Stored data entries:
%%

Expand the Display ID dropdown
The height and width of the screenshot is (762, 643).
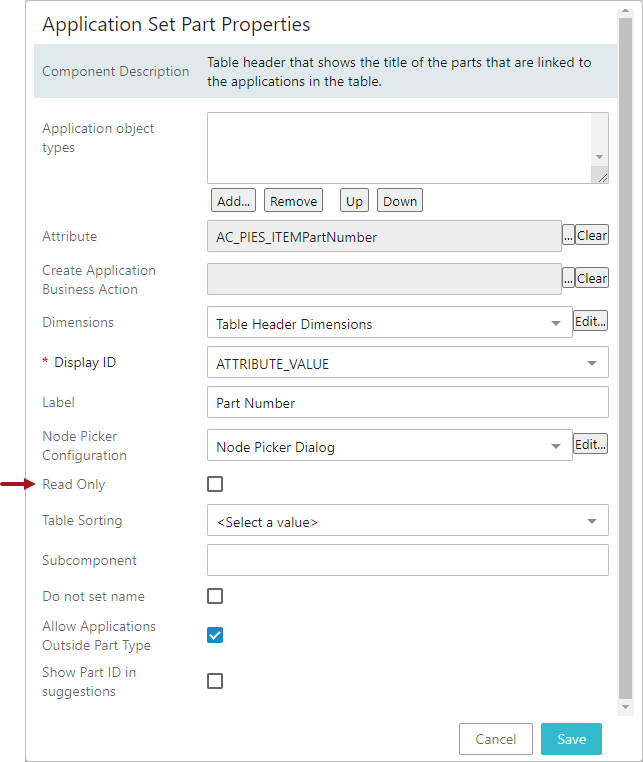(407, 362)
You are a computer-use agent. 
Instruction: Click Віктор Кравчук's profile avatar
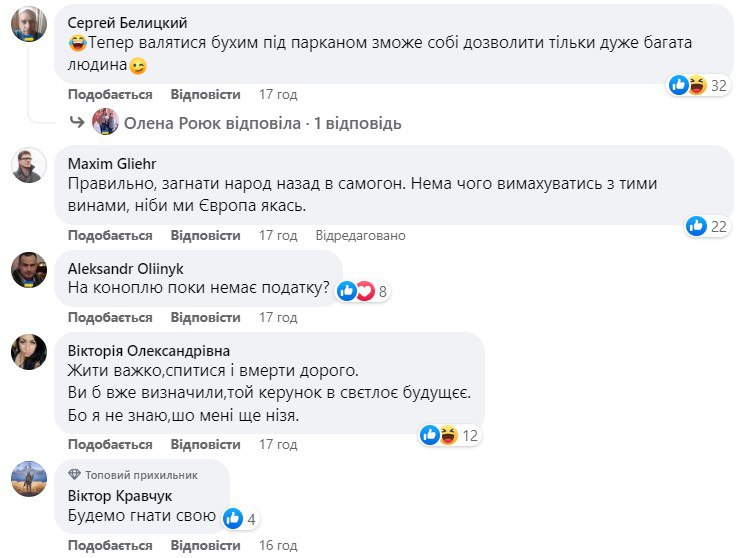(x=27, y=479)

%%

▶ _EXERCISE AIM_
Beginning with the line that contains "Instruction: Click Віктор", repeat every remaining line of the data exactly, the last line included, and omit pictures.

▶ _RESULT_
Instruction: Click Віктор Кравчук's profile avatar
(x=27, y=479)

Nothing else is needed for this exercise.